**DATASET CONTENT**

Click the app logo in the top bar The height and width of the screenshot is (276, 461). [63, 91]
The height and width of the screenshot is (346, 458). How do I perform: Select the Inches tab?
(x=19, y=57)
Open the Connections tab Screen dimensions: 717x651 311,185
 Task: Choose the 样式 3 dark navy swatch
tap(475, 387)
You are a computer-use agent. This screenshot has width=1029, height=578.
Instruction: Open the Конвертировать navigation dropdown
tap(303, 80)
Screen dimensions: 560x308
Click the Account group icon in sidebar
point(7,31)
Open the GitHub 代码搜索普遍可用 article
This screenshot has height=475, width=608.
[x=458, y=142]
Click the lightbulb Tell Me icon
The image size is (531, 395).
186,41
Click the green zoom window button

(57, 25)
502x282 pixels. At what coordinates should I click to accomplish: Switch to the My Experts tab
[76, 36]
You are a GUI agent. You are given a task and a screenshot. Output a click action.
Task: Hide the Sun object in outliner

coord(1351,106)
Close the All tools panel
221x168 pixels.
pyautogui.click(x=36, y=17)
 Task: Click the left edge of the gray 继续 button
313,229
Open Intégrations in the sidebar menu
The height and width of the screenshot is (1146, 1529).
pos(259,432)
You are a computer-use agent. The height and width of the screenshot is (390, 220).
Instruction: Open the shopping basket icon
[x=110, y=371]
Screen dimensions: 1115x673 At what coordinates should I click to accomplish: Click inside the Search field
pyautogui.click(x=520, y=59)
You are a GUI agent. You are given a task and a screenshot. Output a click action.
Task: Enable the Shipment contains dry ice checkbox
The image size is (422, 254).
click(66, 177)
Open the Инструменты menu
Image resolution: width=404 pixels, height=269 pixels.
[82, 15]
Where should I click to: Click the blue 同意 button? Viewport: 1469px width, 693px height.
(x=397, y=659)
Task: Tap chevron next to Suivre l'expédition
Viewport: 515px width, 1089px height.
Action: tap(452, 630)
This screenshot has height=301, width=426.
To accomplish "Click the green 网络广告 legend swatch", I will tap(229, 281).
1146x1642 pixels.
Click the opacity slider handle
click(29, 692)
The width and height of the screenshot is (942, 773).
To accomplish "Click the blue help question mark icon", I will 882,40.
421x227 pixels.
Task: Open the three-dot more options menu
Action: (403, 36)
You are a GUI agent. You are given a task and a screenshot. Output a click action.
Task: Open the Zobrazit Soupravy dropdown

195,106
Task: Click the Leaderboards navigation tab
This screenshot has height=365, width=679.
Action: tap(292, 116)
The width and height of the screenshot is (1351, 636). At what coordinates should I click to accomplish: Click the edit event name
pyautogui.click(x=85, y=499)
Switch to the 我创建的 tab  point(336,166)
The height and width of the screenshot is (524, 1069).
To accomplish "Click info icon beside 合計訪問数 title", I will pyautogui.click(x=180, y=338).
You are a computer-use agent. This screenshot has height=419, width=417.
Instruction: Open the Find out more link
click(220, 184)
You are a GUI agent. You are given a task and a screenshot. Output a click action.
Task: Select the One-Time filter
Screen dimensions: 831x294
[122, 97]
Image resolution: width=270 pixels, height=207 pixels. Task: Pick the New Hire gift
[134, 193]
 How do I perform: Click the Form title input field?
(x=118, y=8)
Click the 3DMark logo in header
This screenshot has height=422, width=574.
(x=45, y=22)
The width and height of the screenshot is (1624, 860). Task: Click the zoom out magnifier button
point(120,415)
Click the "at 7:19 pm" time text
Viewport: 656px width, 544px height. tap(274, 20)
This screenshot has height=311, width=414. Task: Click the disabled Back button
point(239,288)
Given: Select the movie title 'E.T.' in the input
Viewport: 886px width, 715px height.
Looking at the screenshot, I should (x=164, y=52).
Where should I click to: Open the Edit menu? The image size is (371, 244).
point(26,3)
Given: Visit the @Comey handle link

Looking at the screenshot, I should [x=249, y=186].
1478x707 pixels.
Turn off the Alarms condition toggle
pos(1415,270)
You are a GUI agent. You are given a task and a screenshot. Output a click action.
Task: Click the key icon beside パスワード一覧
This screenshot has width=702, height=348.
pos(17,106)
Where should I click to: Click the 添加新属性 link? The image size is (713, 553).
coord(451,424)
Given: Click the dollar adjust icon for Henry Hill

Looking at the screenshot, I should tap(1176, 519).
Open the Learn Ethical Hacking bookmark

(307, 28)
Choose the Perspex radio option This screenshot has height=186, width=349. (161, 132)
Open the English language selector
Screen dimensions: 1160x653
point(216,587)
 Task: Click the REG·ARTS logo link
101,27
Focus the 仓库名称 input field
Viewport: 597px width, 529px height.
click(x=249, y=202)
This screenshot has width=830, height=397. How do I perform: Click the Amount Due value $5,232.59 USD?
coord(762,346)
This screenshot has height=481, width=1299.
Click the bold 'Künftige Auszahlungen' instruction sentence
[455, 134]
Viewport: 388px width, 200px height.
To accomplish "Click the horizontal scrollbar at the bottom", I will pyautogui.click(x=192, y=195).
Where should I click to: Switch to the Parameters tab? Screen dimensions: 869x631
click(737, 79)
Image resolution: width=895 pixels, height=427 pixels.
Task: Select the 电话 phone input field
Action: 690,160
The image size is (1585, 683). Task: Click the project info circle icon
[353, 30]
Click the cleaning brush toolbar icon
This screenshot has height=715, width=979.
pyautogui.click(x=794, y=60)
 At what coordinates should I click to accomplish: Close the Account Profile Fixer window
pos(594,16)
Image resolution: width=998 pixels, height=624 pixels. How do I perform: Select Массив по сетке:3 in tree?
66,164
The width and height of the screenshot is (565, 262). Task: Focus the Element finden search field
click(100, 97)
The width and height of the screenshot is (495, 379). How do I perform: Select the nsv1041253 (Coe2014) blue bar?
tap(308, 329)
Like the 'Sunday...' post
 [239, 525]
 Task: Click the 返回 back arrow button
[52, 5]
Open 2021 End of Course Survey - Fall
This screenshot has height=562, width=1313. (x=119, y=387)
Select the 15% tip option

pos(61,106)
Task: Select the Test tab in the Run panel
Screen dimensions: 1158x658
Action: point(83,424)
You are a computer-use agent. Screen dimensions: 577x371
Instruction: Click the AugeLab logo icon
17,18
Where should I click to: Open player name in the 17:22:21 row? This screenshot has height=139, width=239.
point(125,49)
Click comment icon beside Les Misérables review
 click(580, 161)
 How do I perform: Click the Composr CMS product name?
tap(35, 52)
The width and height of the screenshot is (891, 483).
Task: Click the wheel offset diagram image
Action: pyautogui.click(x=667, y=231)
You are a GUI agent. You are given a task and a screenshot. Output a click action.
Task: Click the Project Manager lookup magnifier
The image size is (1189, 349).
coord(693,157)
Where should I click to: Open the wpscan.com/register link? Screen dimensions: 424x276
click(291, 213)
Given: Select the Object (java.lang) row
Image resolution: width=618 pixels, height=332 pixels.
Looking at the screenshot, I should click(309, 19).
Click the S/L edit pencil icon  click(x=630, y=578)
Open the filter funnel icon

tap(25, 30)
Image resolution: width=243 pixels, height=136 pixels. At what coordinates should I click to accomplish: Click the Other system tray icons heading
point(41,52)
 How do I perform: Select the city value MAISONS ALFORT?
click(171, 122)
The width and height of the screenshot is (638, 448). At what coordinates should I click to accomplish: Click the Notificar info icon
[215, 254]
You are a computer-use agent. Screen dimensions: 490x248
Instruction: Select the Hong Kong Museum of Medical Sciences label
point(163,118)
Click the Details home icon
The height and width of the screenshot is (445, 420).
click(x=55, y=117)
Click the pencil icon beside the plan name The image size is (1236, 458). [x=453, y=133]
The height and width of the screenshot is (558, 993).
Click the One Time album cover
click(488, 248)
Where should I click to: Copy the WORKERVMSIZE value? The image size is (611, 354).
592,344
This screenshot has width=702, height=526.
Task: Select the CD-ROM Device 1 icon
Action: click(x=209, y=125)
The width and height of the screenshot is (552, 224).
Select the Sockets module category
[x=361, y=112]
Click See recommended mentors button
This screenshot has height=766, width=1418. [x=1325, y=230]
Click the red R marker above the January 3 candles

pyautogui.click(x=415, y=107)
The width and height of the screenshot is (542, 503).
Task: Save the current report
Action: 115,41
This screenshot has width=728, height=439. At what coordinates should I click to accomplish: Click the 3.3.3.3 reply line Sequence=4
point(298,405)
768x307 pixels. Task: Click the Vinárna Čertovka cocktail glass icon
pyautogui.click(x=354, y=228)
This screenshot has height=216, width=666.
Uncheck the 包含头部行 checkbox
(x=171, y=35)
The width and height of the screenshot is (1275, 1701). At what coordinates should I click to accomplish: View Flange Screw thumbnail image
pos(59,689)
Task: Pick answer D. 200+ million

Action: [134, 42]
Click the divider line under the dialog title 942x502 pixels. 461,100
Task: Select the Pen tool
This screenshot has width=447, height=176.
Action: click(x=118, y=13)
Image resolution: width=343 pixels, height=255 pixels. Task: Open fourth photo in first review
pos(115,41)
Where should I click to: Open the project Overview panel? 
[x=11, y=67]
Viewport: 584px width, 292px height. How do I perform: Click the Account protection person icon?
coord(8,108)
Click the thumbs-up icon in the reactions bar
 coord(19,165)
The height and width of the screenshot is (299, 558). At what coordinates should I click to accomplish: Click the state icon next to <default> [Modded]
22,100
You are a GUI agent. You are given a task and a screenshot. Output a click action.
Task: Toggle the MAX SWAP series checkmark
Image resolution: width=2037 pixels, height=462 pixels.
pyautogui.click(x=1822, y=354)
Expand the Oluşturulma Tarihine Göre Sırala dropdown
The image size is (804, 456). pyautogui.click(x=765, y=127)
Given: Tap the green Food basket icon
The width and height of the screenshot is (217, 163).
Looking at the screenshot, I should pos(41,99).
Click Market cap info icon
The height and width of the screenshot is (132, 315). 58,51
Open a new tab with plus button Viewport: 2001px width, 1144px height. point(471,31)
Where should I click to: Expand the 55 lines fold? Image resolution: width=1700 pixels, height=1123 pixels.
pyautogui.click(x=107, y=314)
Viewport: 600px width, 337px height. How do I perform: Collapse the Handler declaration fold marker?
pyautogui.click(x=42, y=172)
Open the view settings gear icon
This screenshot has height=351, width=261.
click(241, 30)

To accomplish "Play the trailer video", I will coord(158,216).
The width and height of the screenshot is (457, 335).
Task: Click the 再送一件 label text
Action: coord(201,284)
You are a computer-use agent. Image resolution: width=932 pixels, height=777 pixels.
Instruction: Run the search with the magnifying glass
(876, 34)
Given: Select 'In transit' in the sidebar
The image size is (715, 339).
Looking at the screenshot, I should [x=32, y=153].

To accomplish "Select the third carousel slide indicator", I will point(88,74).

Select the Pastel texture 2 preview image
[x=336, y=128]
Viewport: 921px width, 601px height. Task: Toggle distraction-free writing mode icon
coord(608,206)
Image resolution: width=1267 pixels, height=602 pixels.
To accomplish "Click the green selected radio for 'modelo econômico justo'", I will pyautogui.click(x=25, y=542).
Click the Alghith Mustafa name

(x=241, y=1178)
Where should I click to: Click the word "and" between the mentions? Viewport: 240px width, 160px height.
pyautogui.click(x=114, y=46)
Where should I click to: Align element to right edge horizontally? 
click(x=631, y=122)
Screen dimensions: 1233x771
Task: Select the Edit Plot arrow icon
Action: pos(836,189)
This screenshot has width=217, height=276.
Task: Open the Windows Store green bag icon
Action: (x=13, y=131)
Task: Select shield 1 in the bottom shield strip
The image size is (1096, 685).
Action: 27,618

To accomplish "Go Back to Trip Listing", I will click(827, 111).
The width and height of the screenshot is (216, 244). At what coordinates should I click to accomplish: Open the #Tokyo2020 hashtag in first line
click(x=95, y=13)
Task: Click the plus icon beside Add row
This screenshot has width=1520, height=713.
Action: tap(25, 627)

**YOUR OBJECTIVE**
How many lines of the records above contain the word "beside"? Reply with the number alone.

**CORRECT OUTPUT**
5